- L to R: Nattles, Katherine Brown, Erin Smith and Allison Wolfe

Background information
- Origin: Washington, D.C.
- Genres: Punk rock, riot grrrl
- Years active: 1995–1998
- Label: Kill Rock Stars (1996–1997)
- Past members: Allison Wolfe Erin Smith Nattles Katherine Brown Lora McFarlane
- Website: page at label website

= Cold Cold Hearts =

American punk rock band

Cold Cold Hearts was a punk rock band formed in Washington, D.C. in 1995. Comprising singer and songwriter Allison Wolfe, guitarist and back-up vocalist Erin Smith, bass player Nattles, and drummer Katherine Brown, the band released one 7" single in 1996, and a full-length self-titled record the following year, both through Olympia, Washington-based label Kill Rock Stars. Wolfe and Smith were members of the band Bratmobile prior to forming Cold Cold Hearts; they revived Bratmobile (with bandmember Molly Neuman) after Cold Cold Hearts disbanded.
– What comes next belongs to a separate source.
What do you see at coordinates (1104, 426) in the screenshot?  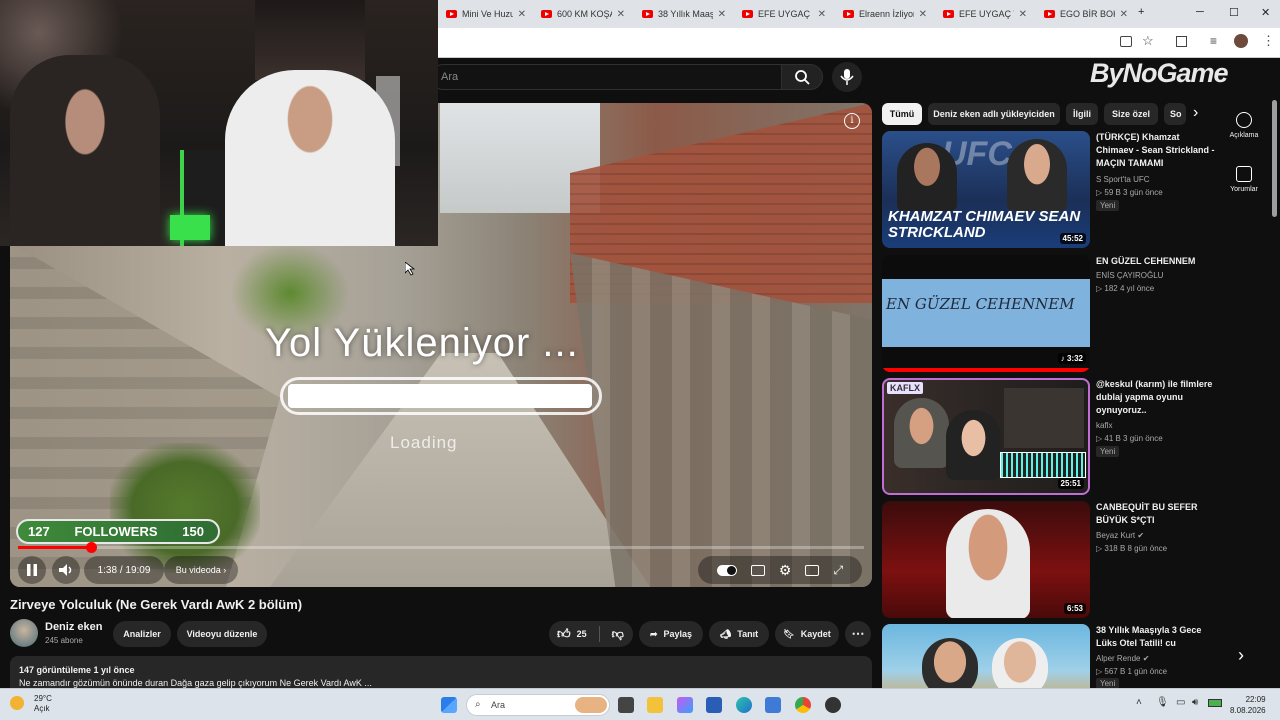 I see `recommendation-channel: kaflx` at bounding box center [1104, 426].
In a retrospective in The New York Times, Elisabeth Vincentelli wrote: "Everything about that combo was bare-bones: its discography (one 7” and one album), its songs (under two minutes) and its production (minimal but poppy). But Cold Cold Hearts burned bright and was funny, too, fully indulging in the humor that marked Bratmobile's best songs."